Wednesday, March 3, 2010

Wediquette: Who Really Gets Invited to the Rehearsal Dinner?

I really wanted to say thanks to my "out-of-towners" so instead of a typical rehearsal dinner we are having a BBQ for all of our "out-of-towners". This just gives my fiance and I the chance to welcome them to our wedding weekend and thank them for coming to our wedding. I have done a wedding website and have a page on there for our out of town guests and I have the BBQ on there as well. Will the "in-towners" be offended??? Who traditionally gets invited to the rehearsal dinner anyways?

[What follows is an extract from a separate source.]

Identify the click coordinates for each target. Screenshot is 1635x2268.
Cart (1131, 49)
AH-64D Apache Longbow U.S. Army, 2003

First things first, let's discuss the Rehearsal Dinner and who traditionally gets invited:

"Those invited should include the members of the wedding party (except for the flower girl and ring bearer), the officiant, the parents and grandparents of the bride and groom, and the siblings of the bride and groom if they are not in the wedding party. If the bride or groom has stepparents, they are invited with their spouses but should not be seated next to former spouses. The wedding party’s husbands, wives, fiancées, fiancés, and live-in companions should be invited, but it’s not obligatory that they have dates. The children of the bride or groom from a previous marriage also attend, unless they are too young. After that, any number of people may be invited (totally optional), such as out-of-town guests, close friends, aunts and uncles, and godparents. Junior bridesmaids and junior ushers may also be invited if the hour is not late, as may the flower girl and ring bearer (if supervised)."
{via Emily Post}

So, basically, invitees should include your wedding party, their dates {if you so choose}, close family and that's it. Anyone above and beyond that that you choose to invite is at your discretion. Whomever is footing the bill for the evening should sit down with the bride and groom and go through the guest list and the parameters for inviting people. If you'd like to include those who travel in for the wedding weekend, make sure that everyone who travels in gets a printed invitation. Make it known that their presence isn't required {just in case their flights or schedule don't allow for it} but that you are extending the invite. Guests are already committing time and money to travel to your wedding, don't put them in a position where they feel they must take a vacation day or change travel plans for a dinner. If too many people are coming in from town, or its a destination wedding where everyone is traveling in for it - make a firm decision on whether to invite everyone or not. And stick to it.

As far as putting the dinner information on your wedding website - skip it unless every single person invited to the wedding is being invited to the rehearsal dinner. You don't want people to be confused or hurt that they weren't invited.